Records excerpted from a collection
%%

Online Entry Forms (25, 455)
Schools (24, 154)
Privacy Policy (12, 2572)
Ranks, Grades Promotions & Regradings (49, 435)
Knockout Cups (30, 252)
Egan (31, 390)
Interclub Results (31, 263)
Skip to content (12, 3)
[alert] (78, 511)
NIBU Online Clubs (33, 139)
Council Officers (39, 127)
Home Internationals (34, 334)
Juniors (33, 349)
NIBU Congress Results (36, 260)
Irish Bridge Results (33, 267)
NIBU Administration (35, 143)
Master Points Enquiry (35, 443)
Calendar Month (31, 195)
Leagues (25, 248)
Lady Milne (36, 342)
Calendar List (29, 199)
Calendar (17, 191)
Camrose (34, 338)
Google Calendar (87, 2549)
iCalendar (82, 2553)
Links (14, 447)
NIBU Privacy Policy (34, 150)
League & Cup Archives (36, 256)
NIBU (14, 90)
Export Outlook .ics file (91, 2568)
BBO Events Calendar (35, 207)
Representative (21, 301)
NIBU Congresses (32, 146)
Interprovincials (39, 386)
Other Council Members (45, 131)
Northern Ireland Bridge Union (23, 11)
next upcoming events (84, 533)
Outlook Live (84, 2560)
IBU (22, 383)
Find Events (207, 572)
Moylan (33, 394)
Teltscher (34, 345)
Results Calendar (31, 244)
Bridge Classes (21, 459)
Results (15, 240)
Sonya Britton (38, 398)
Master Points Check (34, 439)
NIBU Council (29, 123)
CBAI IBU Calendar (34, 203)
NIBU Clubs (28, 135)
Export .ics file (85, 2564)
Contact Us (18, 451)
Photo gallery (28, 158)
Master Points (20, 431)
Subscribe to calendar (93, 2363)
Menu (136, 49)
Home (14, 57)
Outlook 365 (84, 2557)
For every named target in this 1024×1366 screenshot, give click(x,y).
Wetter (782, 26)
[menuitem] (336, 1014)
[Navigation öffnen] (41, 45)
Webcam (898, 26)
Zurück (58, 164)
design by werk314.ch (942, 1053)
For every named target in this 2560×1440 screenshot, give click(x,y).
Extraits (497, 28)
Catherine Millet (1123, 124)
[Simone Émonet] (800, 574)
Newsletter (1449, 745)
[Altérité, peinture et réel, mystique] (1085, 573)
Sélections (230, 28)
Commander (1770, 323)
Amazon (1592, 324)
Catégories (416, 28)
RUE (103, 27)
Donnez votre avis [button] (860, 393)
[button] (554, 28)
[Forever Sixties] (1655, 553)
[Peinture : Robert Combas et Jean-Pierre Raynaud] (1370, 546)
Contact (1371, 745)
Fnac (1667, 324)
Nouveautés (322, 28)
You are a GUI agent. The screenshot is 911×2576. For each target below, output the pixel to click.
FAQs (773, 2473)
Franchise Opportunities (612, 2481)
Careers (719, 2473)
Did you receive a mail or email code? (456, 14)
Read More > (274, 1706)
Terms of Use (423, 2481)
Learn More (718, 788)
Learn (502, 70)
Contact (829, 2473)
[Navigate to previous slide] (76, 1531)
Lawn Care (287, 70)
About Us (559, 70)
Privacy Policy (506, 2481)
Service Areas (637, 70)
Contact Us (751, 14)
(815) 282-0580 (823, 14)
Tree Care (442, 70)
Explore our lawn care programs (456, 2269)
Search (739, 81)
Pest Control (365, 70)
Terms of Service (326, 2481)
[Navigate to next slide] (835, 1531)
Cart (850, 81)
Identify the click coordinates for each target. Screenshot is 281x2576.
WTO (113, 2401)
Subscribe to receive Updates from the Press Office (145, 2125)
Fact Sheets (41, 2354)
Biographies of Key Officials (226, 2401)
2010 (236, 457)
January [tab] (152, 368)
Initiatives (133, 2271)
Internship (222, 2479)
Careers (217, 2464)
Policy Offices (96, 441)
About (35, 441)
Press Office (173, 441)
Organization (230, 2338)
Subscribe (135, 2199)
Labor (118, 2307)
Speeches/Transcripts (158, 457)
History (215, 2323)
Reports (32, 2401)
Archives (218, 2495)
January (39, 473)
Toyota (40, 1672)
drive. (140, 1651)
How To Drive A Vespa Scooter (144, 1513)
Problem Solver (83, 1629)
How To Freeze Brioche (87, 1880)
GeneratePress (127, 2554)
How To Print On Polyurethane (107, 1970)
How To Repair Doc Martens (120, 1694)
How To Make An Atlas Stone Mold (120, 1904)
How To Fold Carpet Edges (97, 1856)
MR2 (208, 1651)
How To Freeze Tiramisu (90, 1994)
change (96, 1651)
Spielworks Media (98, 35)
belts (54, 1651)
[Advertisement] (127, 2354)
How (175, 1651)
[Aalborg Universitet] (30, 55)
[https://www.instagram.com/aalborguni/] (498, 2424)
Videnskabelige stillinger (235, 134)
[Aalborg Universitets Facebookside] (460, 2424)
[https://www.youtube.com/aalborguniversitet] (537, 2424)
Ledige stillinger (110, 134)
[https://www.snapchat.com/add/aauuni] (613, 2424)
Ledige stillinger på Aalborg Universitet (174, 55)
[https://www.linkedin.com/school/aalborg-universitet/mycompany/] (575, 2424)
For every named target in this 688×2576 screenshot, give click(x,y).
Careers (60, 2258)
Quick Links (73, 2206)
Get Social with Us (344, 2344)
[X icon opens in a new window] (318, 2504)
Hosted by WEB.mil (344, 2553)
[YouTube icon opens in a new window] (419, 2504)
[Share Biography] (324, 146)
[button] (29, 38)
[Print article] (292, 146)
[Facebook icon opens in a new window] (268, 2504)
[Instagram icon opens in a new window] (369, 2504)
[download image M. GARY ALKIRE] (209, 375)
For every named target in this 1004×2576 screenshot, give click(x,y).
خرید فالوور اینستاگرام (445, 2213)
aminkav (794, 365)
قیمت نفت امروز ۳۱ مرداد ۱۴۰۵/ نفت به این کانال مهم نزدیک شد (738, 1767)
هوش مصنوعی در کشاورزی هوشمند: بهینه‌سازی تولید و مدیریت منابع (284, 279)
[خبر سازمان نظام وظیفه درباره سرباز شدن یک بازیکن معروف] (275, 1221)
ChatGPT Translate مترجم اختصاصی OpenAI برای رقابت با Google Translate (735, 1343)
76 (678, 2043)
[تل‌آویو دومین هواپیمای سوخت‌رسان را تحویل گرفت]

%%

--- The problem ---
Copy all lines above containing the string "window".

--- Output for this task ---
[X icon opens in a new window] (318, 2504)
[YouTube icon opens in a new window] (419, 2504)
[Facebook icon opens in a new window] (268, 2504)
[Instagram icon opens in a new window] (369, 2504)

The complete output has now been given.